If you are running your device in Chinese or even if Chinese is in the list of user languages, your application will get access to a version of PingFang that is parsable by third party libraries. PingFang.ttc is downloaded automatically for those users.

The key thing to remember is NOT to hard code the location of PingFang or any other font in your code. Please use CoreText APIs to locate them.

If you are dependent on a library that is not doing the right thing, please file a Feedback Assistant report with details about the library.

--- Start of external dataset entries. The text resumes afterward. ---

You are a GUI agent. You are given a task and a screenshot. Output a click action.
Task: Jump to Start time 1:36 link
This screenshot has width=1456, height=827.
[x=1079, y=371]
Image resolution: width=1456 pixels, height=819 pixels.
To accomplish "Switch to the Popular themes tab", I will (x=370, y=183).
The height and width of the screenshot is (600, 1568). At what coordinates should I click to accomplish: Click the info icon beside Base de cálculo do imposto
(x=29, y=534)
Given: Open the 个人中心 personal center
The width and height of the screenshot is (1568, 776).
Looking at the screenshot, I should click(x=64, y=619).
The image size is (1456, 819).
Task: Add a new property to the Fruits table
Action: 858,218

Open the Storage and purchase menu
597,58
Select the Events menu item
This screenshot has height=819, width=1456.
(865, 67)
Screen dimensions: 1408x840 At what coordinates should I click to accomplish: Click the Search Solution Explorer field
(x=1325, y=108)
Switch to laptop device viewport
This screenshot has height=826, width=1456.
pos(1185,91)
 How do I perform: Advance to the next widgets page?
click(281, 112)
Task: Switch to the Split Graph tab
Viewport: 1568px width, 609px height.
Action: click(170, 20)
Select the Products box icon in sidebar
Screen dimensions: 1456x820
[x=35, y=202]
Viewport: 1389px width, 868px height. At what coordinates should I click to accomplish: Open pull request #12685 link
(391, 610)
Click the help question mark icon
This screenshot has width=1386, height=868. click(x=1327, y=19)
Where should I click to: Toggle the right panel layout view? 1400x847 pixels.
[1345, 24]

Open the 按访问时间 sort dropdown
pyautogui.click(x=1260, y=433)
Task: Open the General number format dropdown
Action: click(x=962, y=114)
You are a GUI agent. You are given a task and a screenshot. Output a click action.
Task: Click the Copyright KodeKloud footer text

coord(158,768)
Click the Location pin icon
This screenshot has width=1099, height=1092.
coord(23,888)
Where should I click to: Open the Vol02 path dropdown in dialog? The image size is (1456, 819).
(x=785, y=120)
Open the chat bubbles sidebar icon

As far as I'm aware, mpv and libass are doing the right thing (performing font lookup via CoreText), but still fail to render some Chinese text in many cases. For instance, attempting to render the character "菱" on a machine with the en-US locale will result in last-resort fallback (and tofu), as the PingFang.ttc MobileAsset isn't downloaded (and I haven't been able to find any documented way to trigger it to download). Not all rendering of Chinese text takes place on machines with a Chinese locale.

I filed FB15161959 on this subject in September, and haven't received any response.

Currently, my recommendation to work around this issue is for app developers to ship a copy of Noto Sans CJK (which is permissively licensed), though depending on the application's font management infrastructure, this might require "pseudo-installing" the font via CTFontManagerRegisterFontsForURL. CJK fonts are fairly large, so the added filesize may be prohibitive for some developers; hopefully the system-font situation will be resolved soon.